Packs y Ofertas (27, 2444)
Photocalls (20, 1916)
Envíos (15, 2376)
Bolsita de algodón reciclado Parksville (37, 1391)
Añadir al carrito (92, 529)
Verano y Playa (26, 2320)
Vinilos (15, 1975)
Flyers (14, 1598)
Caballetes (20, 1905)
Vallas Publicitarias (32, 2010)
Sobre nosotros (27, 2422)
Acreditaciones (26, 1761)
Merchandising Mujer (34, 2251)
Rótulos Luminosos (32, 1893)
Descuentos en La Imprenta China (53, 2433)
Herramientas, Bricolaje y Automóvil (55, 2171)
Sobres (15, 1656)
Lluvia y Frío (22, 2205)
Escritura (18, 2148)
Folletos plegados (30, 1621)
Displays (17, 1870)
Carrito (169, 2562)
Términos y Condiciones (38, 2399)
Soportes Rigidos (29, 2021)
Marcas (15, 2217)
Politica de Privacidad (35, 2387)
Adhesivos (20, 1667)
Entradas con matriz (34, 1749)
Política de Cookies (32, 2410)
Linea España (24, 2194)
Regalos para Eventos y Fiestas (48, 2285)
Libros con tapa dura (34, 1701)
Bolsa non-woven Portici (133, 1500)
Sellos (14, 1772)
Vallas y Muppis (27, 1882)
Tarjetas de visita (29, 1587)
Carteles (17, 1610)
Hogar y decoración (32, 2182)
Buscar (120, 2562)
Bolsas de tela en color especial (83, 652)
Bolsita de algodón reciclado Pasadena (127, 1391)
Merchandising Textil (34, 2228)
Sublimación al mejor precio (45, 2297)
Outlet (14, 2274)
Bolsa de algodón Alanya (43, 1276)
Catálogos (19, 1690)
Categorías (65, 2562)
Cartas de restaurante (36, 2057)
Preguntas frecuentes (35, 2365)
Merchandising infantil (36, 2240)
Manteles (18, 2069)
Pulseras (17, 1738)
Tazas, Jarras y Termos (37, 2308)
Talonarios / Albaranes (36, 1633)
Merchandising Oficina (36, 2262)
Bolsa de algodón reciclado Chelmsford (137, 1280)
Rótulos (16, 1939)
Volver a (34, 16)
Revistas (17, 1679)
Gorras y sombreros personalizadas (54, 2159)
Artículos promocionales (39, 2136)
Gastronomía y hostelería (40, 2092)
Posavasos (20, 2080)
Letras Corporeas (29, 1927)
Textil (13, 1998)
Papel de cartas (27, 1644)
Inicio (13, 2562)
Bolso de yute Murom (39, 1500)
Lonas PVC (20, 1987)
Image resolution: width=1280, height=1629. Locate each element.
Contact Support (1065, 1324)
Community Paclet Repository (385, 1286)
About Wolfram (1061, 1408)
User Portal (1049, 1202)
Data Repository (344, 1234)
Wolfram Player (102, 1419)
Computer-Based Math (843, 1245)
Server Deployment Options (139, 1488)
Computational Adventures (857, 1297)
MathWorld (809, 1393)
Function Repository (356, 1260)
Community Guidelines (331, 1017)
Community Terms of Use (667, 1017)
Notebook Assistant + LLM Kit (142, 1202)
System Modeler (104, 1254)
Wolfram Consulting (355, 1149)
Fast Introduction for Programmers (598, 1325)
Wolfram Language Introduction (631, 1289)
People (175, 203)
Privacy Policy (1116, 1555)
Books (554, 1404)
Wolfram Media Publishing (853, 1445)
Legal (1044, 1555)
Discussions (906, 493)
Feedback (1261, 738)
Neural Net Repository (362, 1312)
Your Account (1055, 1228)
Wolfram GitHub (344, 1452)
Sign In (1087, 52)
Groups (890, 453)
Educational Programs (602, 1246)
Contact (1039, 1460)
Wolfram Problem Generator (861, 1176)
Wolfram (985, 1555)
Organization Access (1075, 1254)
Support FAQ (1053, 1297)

• _Task requirements_
Return all of the entries above, word for word, line by line.

• _Answer for the task_
Packs y Ofertas (27, 2444)
Photocalls (20, 1916)
Envíos (15, 2376)
Bolsita de algodón reciclado Parksville (37, 1391)
Añadir al carrito (92, 529)
Verano y Playa (26, 2320)
Vinilos (15, 1975)
Flyers (14, 1598)
Caballetes (20, 1905)
Vallas Publicitarias (32, 2010)
Sobre nosotros (27, 2422)
Acreditaciones (26, 1761)
Merchandising Mujer (34, 2251)
Rótulos Luminosos (32, 1893)
Descuentos en La Imprenta China (53, 2433)
Herramientas, Bricolaje y Automóvil (55, 2171)
Sobres (15, 1656)
Lluvia y Frío (22, 2205)
Escritura (18, 2148)
Folletos plegados (30, 1621)
Displays (17, 1870)
Carrito (169, 2562)
Términos y Condiciones (38, 2399)
Soportes Rigidos (29, 2021)
Marcas (15, 2217)
Politica de Privacidad (35, 2387)
Adhesivos (20, 1667)
Entradas con matriz (34, 1749)
Política de Cookies (32, 2410)
Linea España (24, 2194)
Regalos para Eventos y Fiestas (48, 2285)
Libros con tapa dura (34, 1701)
Bolsa non-woven Portici (133, 1500)
Sellos (14, 1772)
Vallas y Muppis (27, 1882)
Tarjetas de visita (29, 1587)
Carteles (17, 1610)
Hogar y decoración (32, 2182)
Buscar (120, 2562)
Bolsas de tela en color especial (83, 652)
Bolsita de algodón reciclado Pasadena (127, 1391)
Merchandising Textil (34, 2228)
Sublimación al mejor precio (45, 2297)
Outlet (14, 2274)
Bolsa de algodón Alanya (43, 1276)
Catálogos (19, 1690)
Categorías (65, 2562)
Cartas de restaurante (36, 2057)
Preguntas frecuentes (35, 2365)
Merchandising infantil (36, 2240)
Manteles (18, 2069)
Pulseras (17, 1738)
Tazas, Jarras y Termos (37, 2308)
Talonarios / Albaranes (36, 1633)
Merchandising Oficina (36, 2262)
Bolsa de algodón reciclado Chelmsford (137, 1280)
Rótulos (16, 1939)
Volver a (34, 16)
Revistas (17, 1679)
Gorras y sombreros personalizadas (54, 2159)
Artículos promocionales (39, 2136)
Gastronomía y hostelería (40, 2092)
Posavasos (20, 2080)
Letras Corporeas (29, 1927)
Textil (13, 1998)
Papel de cartas (27, 1644)
Inicio (13, 2562)
Bolso de yute Murom (39, 1500)
Lonas PVC (20, 1987)
Image resolution: width=1280, height=1629. Locate each element.
Contact Support (1065, 1324)
Community Paclet Repository (385, 1286)
About Wolfram (1061, 1408)
User Portal (1049, 1202)
Data Repository (344, 1234)
Wolfram Player (102, 1419)
Computer-Based Math (843, 1245)
Server Deployment Options (139, 1488)
Computational Adventures (857, 1297)
MathWorld (809, 1393)
Function Repository (356, 1260)
Community Guidelines (331, 1017)
Community Terms of Use (667, 1017)
Notebook Assistant + LLM Kit (142, 1202)
System Modeler (104, 1254)
Wolfram Consulting (355, 1149)
Fast Introduction for Programmers (598, 1325)
Wolfram Language Introduction (631, 1289)
People (175, 203)
Privacy Policy (1116, 1555)
Books (554, 1404)
Wolfram Media Publishing (853, 1445)
Legal (1044, 1555)
Discussions (906, 493)
Feedback (1261, 738)
Neural Net Repository (362, 1312)
Your Account (1055, 1228)
Wolfram GitHub (344, 1452)
Sign In (1087, 52)
Groups (890, 453)
Educational Programs (602, 1246)
Contact (1039, 1460)
Wolfram Problem Generator (861, 1176)
Wolfram (985, 1555)
Organization Access (1075, 1254)
Support FAQ (1053, 1297)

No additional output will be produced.